Look for the GCInspector logging lots of ParNew, or the IO system being overloaded, or large (1000's) read or write batches from the client. 
Cheers

-----------------
Aaron Morton
Freelance Cassandra Consultant
New Zealand

@aaronmorton
http://www.thelastpickle.com

On 20/06/2013, at 12:40 AM, Shahab Yunus <sh...@gmail.com> wrote:

> Hello Arthur,
> 
> What do you mean by "The queries need to be lightened"?
> 
> Thanks,
> Shahb
> 
> 
> On Tue, Jun 18, 2013 at 8:47 PM, Arthur Zubarev <Ar...@aol.com> wrote:
> Cem hi,
>  
> as per http://wiki.apache.org/cassandra/FAQ#dropped_messages
>  
> Internode messages which are received by a node, but do not get not to be processed within rpc_timeout are dropped rather than processed. As the coordinator node will no longer be waiting for a response. If the Coordinator node does not receive Consistency Level responses before the rpc_timeout it will return a TimedOutException to the client. If the coordinator receives Consistency Level responses it will return success to the client.
> 
> For MUTATION messages this means that the mutation was not applied to all replicas it was sent to. The inconsistency will be repaired by Read Repair or Anti Entropy Repair.
> 
> For READ messages this means a read request may not have completed.
> 
> Load shedding is part of the Cassandra architecture, if this is a persistent issue it is generally a sign of an overloaded node or cluster.
> 
> By the way, I am on C* 1.2.4 too in dev mode, after having my node filled with 400 GB I started getting RPC timeouts on large data retrievals, so in short, you may need to revise how you query.
> 
> The queries need to be lightened
> 
> /Arthur
> 
>  
> From: cem
> Sent: Tuesday, June 18, 2013 1:12 PM
> To: user@cassandra.apache.org
> Subject: Dropped mutation messages
>  
> Hi All,
>  
> I have a cluster of 5 nodes with C* 1.2.4.
>  
> Each node has 4 disks 1 TB each.
>  
> I see  a lot of dropped messages after it stores 400 GB  per disk. (1.6 TB per node).
>  
> The recommendation was 500 GB max per node before 1.2.  Datastax says that we can store terabytes of data per node with 1.2.
> http://www.datastax.com/docs/1.2/cluster_architecture/cluster_planning
>  
> Do I need to enable anything to leverage from 1.2? Do you have any other advice?
>  
> What should be the path to investigate this?
>  
> Thanks in advance!
>  
> Best Regards,
> Cem.
>  
>  
> 


Re: Dropped mutation messages

Posted by Shahab Yunus <sh...@gmail.com>.
Hello Arthur,

What do you mean by "The queries need to be lightened"?

Thanks,
Shahb


On Tue, Jun 18, 2013 at 8:47 PM, Arthur Zubarev <Ar...@aol.com>wrote:

>   Cem hi,
>
> as per http://wiki.apache.org/cassandra/FAQ#dropped_messages
>
>
> Internode messages which are received by a node, but do not get not to be
> processed within rpc_timeout are dropped rather than processed.

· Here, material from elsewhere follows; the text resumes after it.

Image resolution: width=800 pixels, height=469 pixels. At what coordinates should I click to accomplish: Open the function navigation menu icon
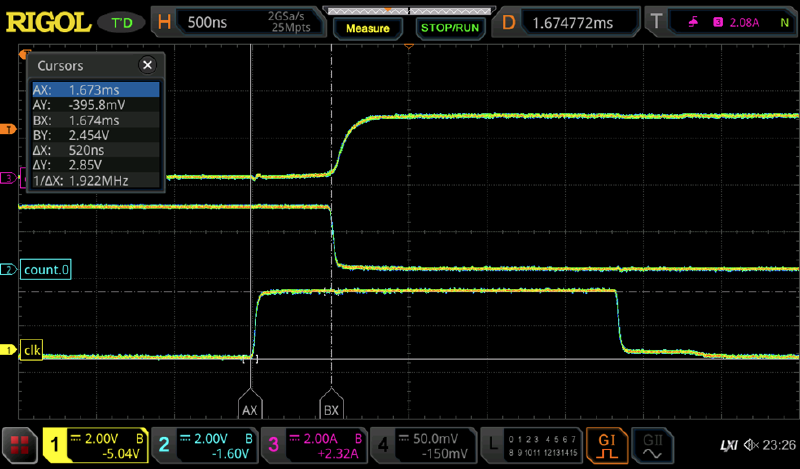pyautogui.click(x=18, y=443)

As the
> coordinator node will no longer be waiting for a response. If the
> Coordinator node does not receive Consistency Level responses before the
> rpc_timeout it will return a TimedOutException to the client. If the
> coordinator receives Consistency Level responses it will return success to
> the client.
>
> For MUTATION messages this means that the mutation was not applied to all
> replicas it was sent to. The inconsistency will be repaired by Read Repair
> or Anti Entropy Repair.
>
> For READ messages this means a read request may not have completed.
>
> Load shedding is part of the Cassandra architecture, if this is a
> persistent issue it is generally a sign of an overloaded node or cluster.
>
> By the way, I am on C* 1.2.4 too in dev mode, after having my node filled
> with 400 GB I started getting RPC timeouts on large data retrievals, so in
> short, you may need to revise how you query.
>
> The queries need to be lightened
>
> /Arthur
>
>  *From:* cem <ca...@gmail.com>
> *Sent:* Tuesday, June 18, 2013 1:12 PM
> *To:* user@cassandra.apache.org
> *Subject:* Dropped mutation messages
>
>  Hi All,
>
> I have a cluster of 5 nodes with C* 1.2.4.
>
> Each node has 4 disks 1 TB each.
>
> I see  a lot of dropped messages after it stores 400 GB  per disk. (1.6 TB
> per node).
>
> The recommendation was 500 GB max per node before 1.2.  Datastax says that
> we can store terabytes of data per node with 1.2.
> http://www.datastax.com/docs/1.2/cluster_architecture/cluster_planning
>
> Do I need to enable anything to leverage from 1.2? Do you have any other
> advice?
>
> What should be the path to investigate this?
>
> Thanks in advance!
>
> Best Regards,
> Cem.
>
>
>

Re: Dropped mutation messages

Posted by Arthur Zubarev <Ar...@Aol.com>.
Cem hi,

as per http://wiki.apache.org/cassandra/FAQ#dropped_messages

Internode messages which are received by a node, but do not get not to be processed within rpc_timeout are dropped rather than processed. As the coordinator node will no longer be waiting for a response. If the Coordinator node does not receive Consistency Level responses before the rpc_timeout it will return a TimedOutException to the client. If the coordinator receives Consistency Level responses it will return success to the client.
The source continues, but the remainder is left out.